__Provided passage__:
Schizophrenia	GSE112523	12,179	917	3	300	5 kb
Myocardial infarction	GSE65705	1351	35	2	35	100 kb
Myocardial infarction	GSE127853	503	16	2	16	NA
Atherosclerosis	GSE97210	10,347	163	1	100	NA
Atherosclerosis	GSE120521	10,343	120	1	100	5 kb
Atrial fibrillation	GSE113013	10,347	38	1	38	NA
Atrial fibrillation	GSE108660	8090	33	1	33	NA
Asthma	GSE106388	8036	291	2	200	5 kb
Asthma	GSE96783	10,451	352	2	100	5 kb
Lupus erythematosus	GSE131525	6031	64	1	64	5 kb
Ulcerative colitis	GSE128682	1756	20	1	20	70 kb
Type-1 diabetes mellitus	GSE131526	6798	283	3	200	5 kb
Obesity	GSE129398	822	46	1	46	5 kb
Obesity	GSE145412	6896	197	1	100	5 kb
Type-2 diabetes mellitus	GSE133099	8843	1075	5	600	5 kb
Acute lymphoblastic leukemia	GSE141140	867	12	1	12	NA
Colorectal cancer	GSE144259	3249	43	6	43	300 kb
Breast cancer	TCGA_BC	14,097	528	12	500	5 kb
Thyroid cancer	TCGA_TC	13,618	8	1	8	NA

Detection of the expression variability of lncRNA by condition-specific expression

The lncRNAs have higher expression variability pattern in diseases compared to normal conditions. LncRNAs with relative high expression variability pattern may indicate disease-related function while with relative low variability indicate function in normal condition [16], [22]. The CV is the standard measurement for detecting the expression variability [16], [22]. The CV is defined as “the ratio between the standard deviation of the lncRNA expression levels across the patients and its mean” [22]. In this study, we used this measurement to assess the variability of potential disease-associated lncRNAs. The CV value (ratio) was calculated for each lncRNA in disease samples, and the lncRNA with relative high CV value represents disease associated lncRNA. Finally, we ranked the CV values from high to low, and then identified the lncRNAs with top ranked CV values as the disease-associated ones. Meanwhile, different top numbers were used in the following optimization procedure. Among the top KCV (the top number of lncRNAs with the higher variabilities) lncRNAs across each dataset, the number of experimentally validated lncRNAs was computed (Nexp). When the number of lncRNA identified by SNPs (Nsnp) was less than 100, the K was equal to the Nsnp, if else, the K was from 100 to Nsnp with gradient of 100. When the Nexp was maximum, the lower KCV was identified as the optimal value.

Construction of the cis-regulatory network based on lncRNAs’ neighboring genes

Co-expressed genes are more likely to be co-regulated and functionally associated, meaning that identification of the co-expressed neighboring protein-coding genes can be helpful in lncRNA function assignments [16], [37], [38]. Firstly, we collected the information of all 16,840 lncRNAs and 19,975 protein coding genes from GENCODE (V31, human reference genome hg38) [36]. After this, we obtained 10 candidate chromosome distances (CDs) based on the publications on genomic distance between the lncRNAs and their regulated neighboring genes. These CDs including: 5 kb [39], 10 kb [40], 20 kb [41], 50 kb [42], 70 kb [43], 100 kb [44], 200 kb [45], 300 kb [46], 400 kb [47], 500 kb [12]. Secondly, we calculated the neighboring genes within these CDs up/downstream of all lncRNAs based on the collected location information. Therefore, a collection of neighboring genes of identified disease-associated lncRNAs based on SNPs and optimal KCV was yielded. Thirdly, we constructed the co-expression network between identified disease-associated lncRNAs and their neighboring genes in different CDs for each dataset using WGCNA [10]. Moreover, optimization procedure was performed to determine the optimal CD across the benchmark datasets. Among the lncRNAs co-expressed with neighboring genes, the number of experimentally validated lncRNAs was computed (Nexp). When the Nexp was maximum, the lower CD was regard as the optimal one. Finally, for the functional prediction, the co-expression network based on the optimal KCV and CD was constructed by WGCNA for each dataset. The network of selected module identified by WGCNA was illustrated by Cytoscape 3.7.2 (http://www.cytoscape.org/) [48] software.

__Data shown__:
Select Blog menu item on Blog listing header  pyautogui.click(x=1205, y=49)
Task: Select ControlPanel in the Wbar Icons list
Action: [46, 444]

__Task requirements__:
A - According to the lncRNA methods passage, which software was used to illustrate the network of the module selected by WGCNA?
B - Write the next part of the lncRNA methods passage, starting after its last sentence.

__Numbered responses__:
A - Cytoscape 3.7.2

B -
Annotating the lncRNA function based on KEGG pathway

Groups of transcripts that are identified though clustering need to be subjected to a functional enrichment step to help in revealing the biological processes that these genes are involved in [16]. The KEGG pathway [49] is globally used for characterizing the function of disease-associated lncRNA. Herein, we performed the KEGG enrichment analyses by using the mRNAs that were found to be co-expressed with disease-associated lncRNAs. The statistical significance of KEGG pathway enrichments were determined with the hypergeometric test. A p value less than 0.05 indicated a significant enrichment. Also, a chord diagram was constructed using R package “circlize” [50] to illustrate the enrichment results.

Evaluating the ability of DAnet on the function annotation of lncRNA

As a gold standard for verifying the DAnet analysis, 9,949 pairs of experimentally verified lncRNA-disease association were integrated from five databases including LncRNAWiki [29], LncRNADisease [14], LncRNA2Target [30], Lnc2Cancer [31], and EVLncRNAs [32], which provided many experimental verified lncRNAs for diseases. Two metrics were employed to evaluate the ability of the DAnet in characterizing the function of disease-associated lncRNAs. Both metrics were based on experimentally validated disease associated lncRNAs. The metrics included: (1) percentage of successful prediction (Rate), and (2) enrichment factor (EF). The Rate (%) of DAnet and DEA (Supplementary Method S1) in characterizing the experimental verified lncRNAs was employed as the first metric to evaluate the performances. Also, EF was used to represent the comparison between the concentration of the experimentally verified lncRNAs in the identification results of DAnet/DEA and the concentration in the entire lncRNAs expression. The false discovery can be effectively evaluated by fully considering the experimentally validated disease associated lncRNAs [51]. The formula for EF is given:where Ntruesuc denoted the number of experimental verified lncRNAs successfully characterized as ‘disease-associated’ by DAnet or DEA; Nsuc represented the number of lncRNAs characterized as ‘disease-associated’ by DAnet or DEA; Ntrue was the number of experimental verified lncRNAs in the integrated experimentally verified lncRNAs-disease associations; and Nall indicated the total number of lncRNAs in the expression matrix. The EF no less than 1 indicated that there is an enrichment. The larger EF value represented the lower FDR [51].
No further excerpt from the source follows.